Construction of solar facilities on large areas of land, for example, results in soil compaction, potential alteration of drainage channels, and increased runoff and erosion. The clearing and use of large areas of land for solar power facilities can adversely affect native vegetation and wildlife in many ways, including loss of habitat and interference with rainfall and drainage.
Long term, when the useful life expectancy of the solar panels comes to an end in twenty to twenty-five years, we will have a massive disposal challenge. A cost-effective system for recycling solar panels has not yet been developed.
Enacting a Carbon Tax will have a negative impact on the human population of the state as well, as such a tax will harm the economy and, thus, the ability of our citizen to live and prosper in Vermont. Or, at least the overwhelming majority not working for ventures directly subsidized by the Carbon tax.
Proponents of a Carbon Tax will point to their REMI study, which theoretically anticipates some modest economic benefits over a decade or more. However, Australia recently repealed their national Carbon Tax, which was far less onerous than what we are talking about here. Prime Minister Tony Abbott described it as “a useless destructive tax which damaged jobs, which hurt families’ cost of living and which didn’t actually help the environment.”
The REMI study believes, “The carbon pricing cases with the revenue options have a positive net impact on the Vermont economy, mostly because of reduced imports of fossil fuels from other states—and therefore more dollars staying within Vermont.
This reminds me of a funny meme someone recently posted on facebook that said, “Why buy it for seven dollars when you can make it at home with 96 dollars worth of craft materials.” Trade is usually a much more economically efficient and beneficial way to allocate resources and advance prosperity. By enacting a Carbon Tax and reallocating the revenue through government programs that will end up picking winners and losers (a process that always invites cronyism and corruption), we will inevitably waste a lot of money that would be better spent elsewhere.
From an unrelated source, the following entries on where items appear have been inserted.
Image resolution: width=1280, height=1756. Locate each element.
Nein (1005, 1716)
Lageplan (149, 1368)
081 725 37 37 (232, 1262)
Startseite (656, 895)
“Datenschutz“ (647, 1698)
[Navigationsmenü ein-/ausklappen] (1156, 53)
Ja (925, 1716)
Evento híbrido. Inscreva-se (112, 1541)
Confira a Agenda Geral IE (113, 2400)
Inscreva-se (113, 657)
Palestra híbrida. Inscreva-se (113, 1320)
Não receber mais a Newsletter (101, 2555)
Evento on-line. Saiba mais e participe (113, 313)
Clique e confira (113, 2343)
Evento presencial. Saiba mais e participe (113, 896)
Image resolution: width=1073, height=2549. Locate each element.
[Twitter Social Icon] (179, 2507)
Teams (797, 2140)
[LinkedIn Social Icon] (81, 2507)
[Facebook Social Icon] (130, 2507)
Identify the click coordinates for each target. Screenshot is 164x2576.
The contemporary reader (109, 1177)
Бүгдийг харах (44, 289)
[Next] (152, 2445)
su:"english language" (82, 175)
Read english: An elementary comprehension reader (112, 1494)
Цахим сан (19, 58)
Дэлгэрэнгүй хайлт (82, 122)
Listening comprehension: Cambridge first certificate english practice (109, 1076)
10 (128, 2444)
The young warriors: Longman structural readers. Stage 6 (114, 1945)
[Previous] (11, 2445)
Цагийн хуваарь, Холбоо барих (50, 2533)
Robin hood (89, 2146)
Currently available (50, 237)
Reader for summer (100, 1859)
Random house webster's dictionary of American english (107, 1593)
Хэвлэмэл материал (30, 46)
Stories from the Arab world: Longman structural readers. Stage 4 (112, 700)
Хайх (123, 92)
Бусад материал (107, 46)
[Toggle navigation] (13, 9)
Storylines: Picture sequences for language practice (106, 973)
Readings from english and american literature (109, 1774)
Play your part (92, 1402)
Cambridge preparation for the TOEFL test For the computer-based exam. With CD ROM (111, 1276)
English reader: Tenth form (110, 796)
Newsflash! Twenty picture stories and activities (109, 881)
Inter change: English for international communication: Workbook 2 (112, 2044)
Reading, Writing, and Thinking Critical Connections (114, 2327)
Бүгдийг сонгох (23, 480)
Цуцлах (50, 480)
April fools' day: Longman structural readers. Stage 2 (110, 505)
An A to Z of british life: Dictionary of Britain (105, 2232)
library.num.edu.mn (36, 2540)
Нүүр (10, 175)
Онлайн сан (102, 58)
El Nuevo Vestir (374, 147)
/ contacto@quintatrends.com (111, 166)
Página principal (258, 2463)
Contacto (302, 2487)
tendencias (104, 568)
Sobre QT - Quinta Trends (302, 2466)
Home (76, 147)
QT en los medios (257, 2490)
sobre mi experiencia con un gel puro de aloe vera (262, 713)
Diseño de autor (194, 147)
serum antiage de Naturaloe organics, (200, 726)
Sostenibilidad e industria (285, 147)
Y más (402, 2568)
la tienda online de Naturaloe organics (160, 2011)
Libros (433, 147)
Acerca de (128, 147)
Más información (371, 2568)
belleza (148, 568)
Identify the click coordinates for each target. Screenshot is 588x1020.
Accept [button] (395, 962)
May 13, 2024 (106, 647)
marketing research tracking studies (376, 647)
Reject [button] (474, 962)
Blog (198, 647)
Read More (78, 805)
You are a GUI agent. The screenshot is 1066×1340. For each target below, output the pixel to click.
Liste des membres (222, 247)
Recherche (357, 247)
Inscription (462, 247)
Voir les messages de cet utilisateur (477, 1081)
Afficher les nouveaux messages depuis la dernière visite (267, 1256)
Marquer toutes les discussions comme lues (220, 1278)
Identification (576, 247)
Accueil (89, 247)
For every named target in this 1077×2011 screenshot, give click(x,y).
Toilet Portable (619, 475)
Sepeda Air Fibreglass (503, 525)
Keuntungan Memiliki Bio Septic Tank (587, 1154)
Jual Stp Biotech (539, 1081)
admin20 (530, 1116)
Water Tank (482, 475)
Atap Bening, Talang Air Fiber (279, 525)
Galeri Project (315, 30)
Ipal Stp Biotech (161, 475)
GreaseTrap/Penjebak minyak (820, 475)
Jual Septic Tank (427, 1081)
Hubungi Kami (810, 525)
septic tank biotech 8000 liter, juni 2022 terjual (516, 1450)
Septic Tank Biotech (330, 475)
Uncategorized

Jon Ericson (debating for VPIRG) said of a Carbon Tax on VPR, “The idea would be to place a tax on things that we don’t like, that we don’t want, so in this case, carbon pollution.”
Let’s be clear, under this Tax what they are defining as “what we don’t like and want” — in real life terms — is driving to work, transporting goods and services, heating our homes and places of business, taking our kids to school, soccer games and ballet lessons, and keeping working landscapes working with things like tractors and trucks.
As a state, our responsibility is to conduct a serious cost benefit analysis this proposal. We have to weigh the benefits of burdening our state with a half-billion dollar a year Carbon Tax vs. the negative impacts such a tax would bring.
In the end, passing a Carbon Tax in Vermont, even if the revenues are in fact used it to subsidize the projects outlined in the various proposals, will not improve the global climate, and, therefore, will not prevent tropical storms or other extreme weather events, nor will it save the maple sugar and ski industries decades down the road. There is no discernable benefit here to counter the sacrifices of living under a Carbon Tax.
On the negative side of the ledger, however, these policies will have an undseireable impact on our local ecology… it will turn our economy upside down … the proliferation of subsidized renewable energy plants throughout the state will lower our property values … it is an assault our Vermont “brand” as a place of open spaces and pristine landscapes, and the rural lifestyle that is the number one reason people choose to live in Vermont.
If we pass a carbon tax, we will not pass on to the next generation a Vermont that is one iota cooler or more meteorologically stable than it otherwise would be. It will be, however, uglier, less accessible, more expensive, and harder to find a job.
In our analysis, a Carbon Tax is a bad deal for the people of Vermont.